Vulvovaginal lichen planus mimicking desquamative inflammatory vulvovaginitis: A case series

Abstract

Vulvovaginal lichen planus (VLP) is a chronic inflammatory dermatosis of the vulva with or without vaginal involvement. Its diagnosis can be challenging due to variations in morphology and histopathological findings. In 1988, Edwards and Friedrich reported a case series of VLP patients whose clinical presentation mimicked desquamative inflammatory vulvovaginitis (DIV).¹ DIV is an uncommon non-infective vulvovaginitis, characterised by pain, dyspareunia, pruritus and white or green non-offensive discharge. However, unlike VLP is not a scarring condition.² Herein we present a case series of women who were initially diagnosed with DIV but did not respond to treatment with topical clindamycin which is usually highly effective (Table 1). When their diagnosis was revised, they improved following treatment appropriate for VLP.

To our knowledge, this is the only other case series since 1988 to report patients with DIV-like VLP. DIV and VLP can pose significant diagnostic challenges as both have a wide range of clinical manifestations and histopathological findings, which often overlap. On histology, lichenoid infiltrate can be found in either condition, and the observed changes are often reported as ‘non-specific’. Additionally, the two conditions have a predilection for peri-/post-menopausal women.^{3, 4}

Desquamative inflammatory vulvovaginitis is typically characterised by vulval pain, dyspareunia and purulent white or green non-offensive discharge.^{5, 6} Erythema and petechiae or punctate erosions are usually observed on examination.^{2, 3} Meanwhile, in VLP, purulent discharge is not normally observed. DIV does not result in scarring, whereas VLP typically presents with glazed erythema, erosions and hyperkeratosis and frequently, if untreated causes scarring, loss of vulval structure and stenosis of the vagina.⁷ There can also be associated oral mucosal involvement (oral lichen planus) which is not observed in DIV. In our case series, petechiae were consistently observed in all patients. This suggests that although petechiae are not common findings in VLP,⁸ these may re-present a small sub-type of VLP mimicking DIV. Additionally, as in case 3, oral mucosal involvement may provide an additional clue pointing to a diagnosis of VLP.

Treatment resistance should also prompt clinicians to consider an alternative diagnosis, as DIV usually responds promptly to topical antibiotic treatments, particularly 2% clindamycin. A study by Bradford et al. compared 101 cases of DIV to 75 cases of VLP.² The majority of DIV patients (94%) were responsive to 4–6 weeks of intravaginal clindamycin 2%, with 35% requiring maintenance therapy.
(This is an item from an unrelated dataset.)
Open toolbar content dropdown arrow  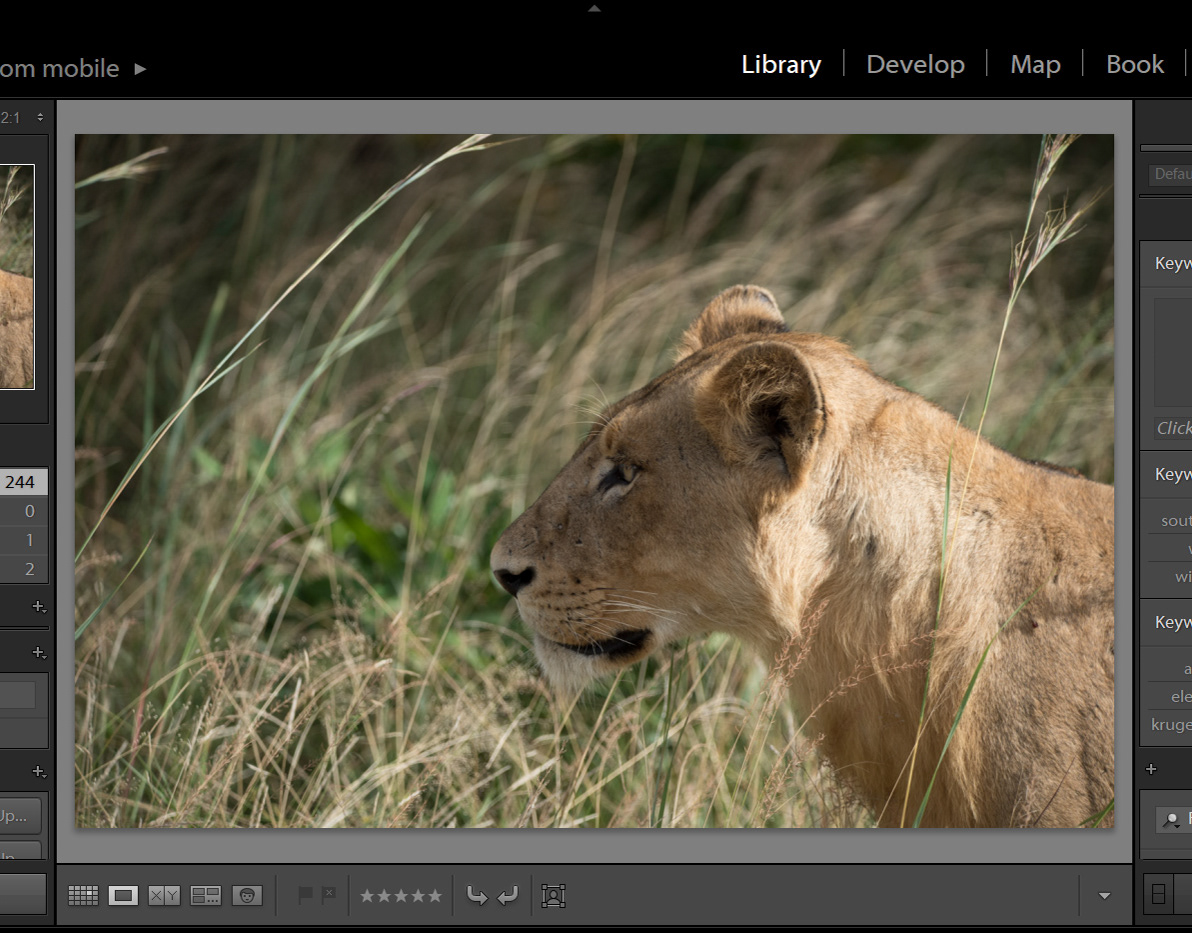click(x=1104, y=896)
In another study by Sobel et al. of 130 DIV patients over a 12-year period, 86% of the patients reported significant symptom improvement within 3 weeks of being commenced on clindamycin 2% or hydrocortisone 10% cream.

Historical triggers have been reported as potential differentiators between DIV and VLP. In the study by Bradford et al., more than half of DIV patients (56%) reported historical triggers, compared to only 15% in the VLP group (p < 0.0001).² Some of the documented triggers included diarrhoea, prolonged antibiotic use and acute genital infection. In the presented case series, two patients had suspected chronic vulvovaginal candidiasis (CVVC). One patient had a drug reaction with eosinophilia and systemic symptoms (DRESS) due to lamotrigine prior to the disease onset.
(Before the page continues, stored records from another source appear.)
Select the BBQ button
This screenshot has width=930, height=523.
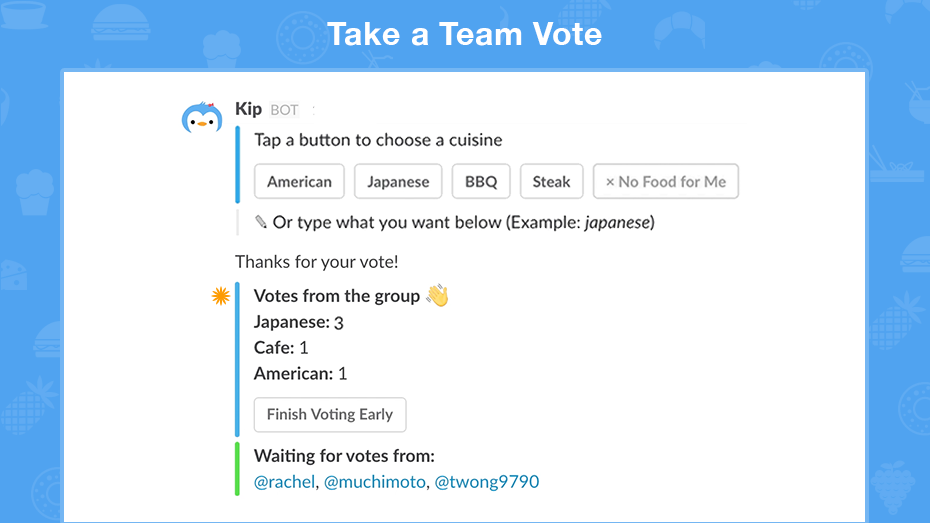[x=481, y=181]
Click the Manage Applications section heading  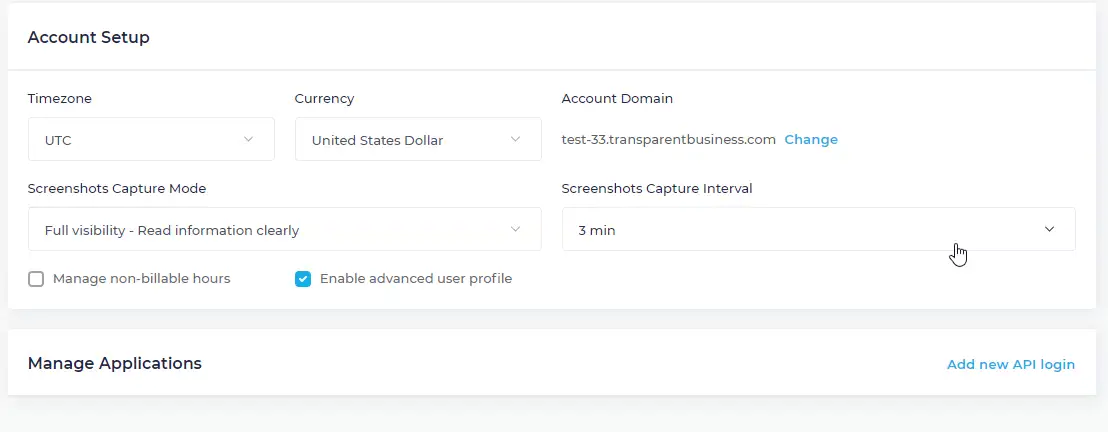[x=115, y=363]
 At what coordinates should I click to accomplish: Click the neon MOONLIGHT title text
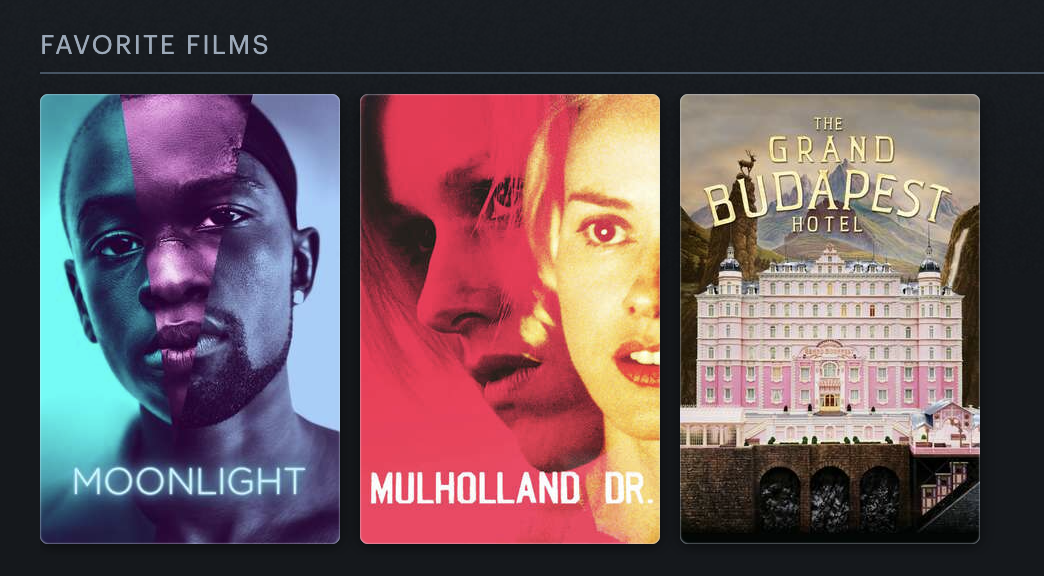189,481
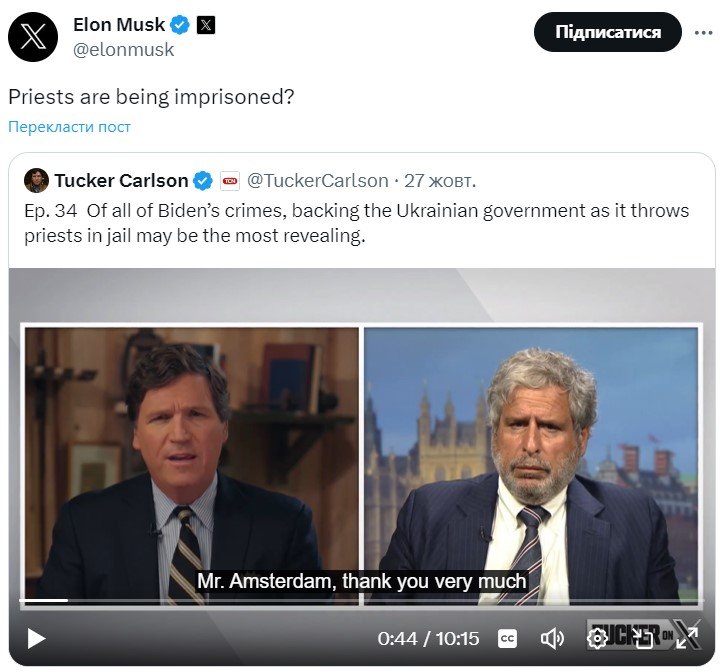
Task: Toggle closed captions on the video
Action: [x=507, y=638]
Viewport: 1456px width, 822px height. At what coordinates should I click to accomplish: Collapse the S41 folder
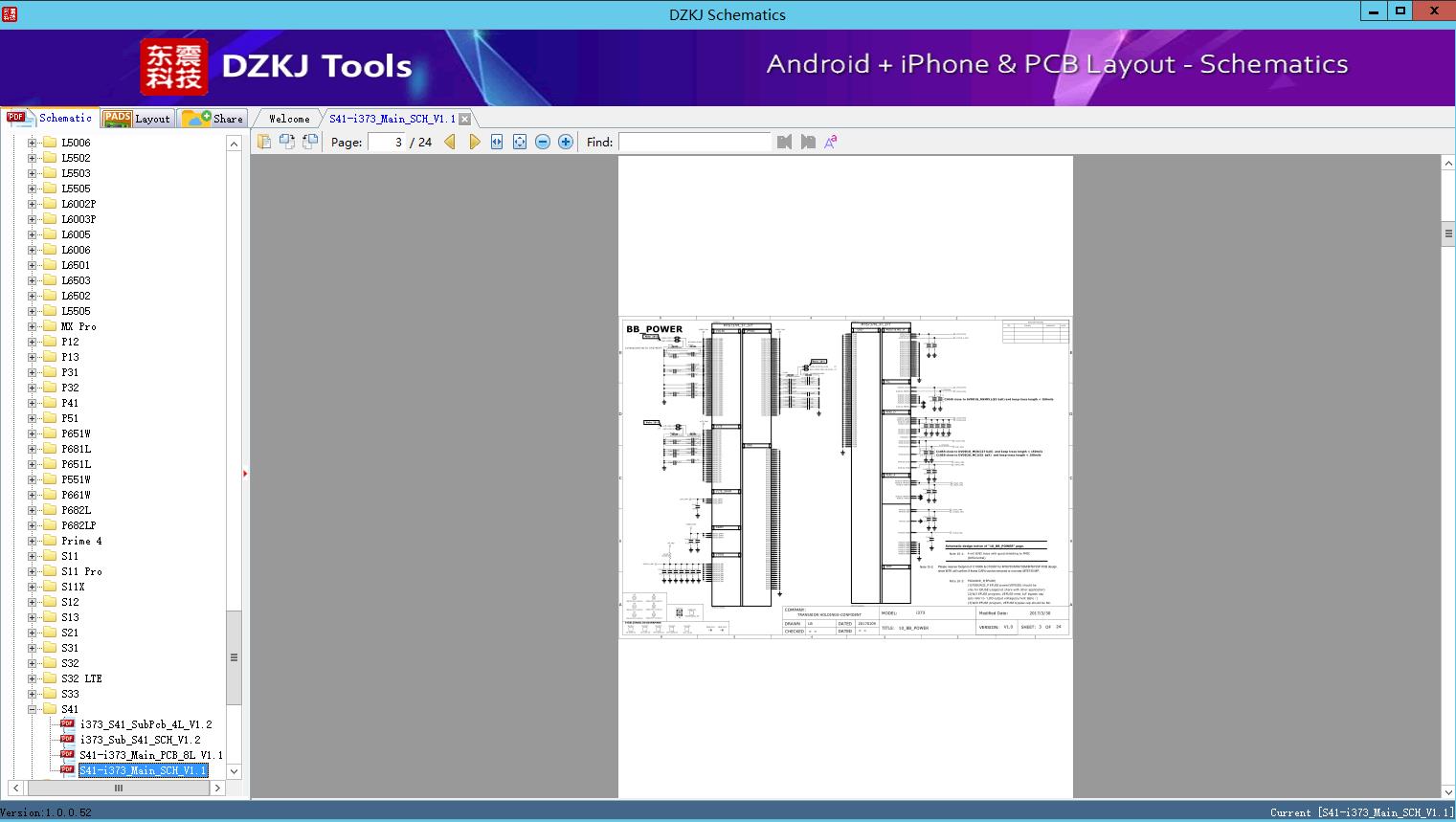pyautogui.click(x=32, y=709)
It would also appear that DIV like VLP is a challenge to treat. Only one of our patients was able to achieve control with topical corticosteroids with all others requiring systemic treatments.

In summary, VLP can present with signs and symptoms mimicking DIV. In patients who have been diagnosed with DIV and demonstrate treatment resistance, an alternative diagnosis of VLP should be considered. The involvement of other body sites, such as oral mucosa, can also help in making the diagnosis of VLP. This subgroup of VLP appears to require systemic treatment in most cases.

None reported.

Ethics approval has been obtained from the Ramsay Health Care Human Research Ethics Committee.

All patients have consented to the inclusion of their cases in this report for journal publication. Consent has been obtained from patients, whose photos are included in this report.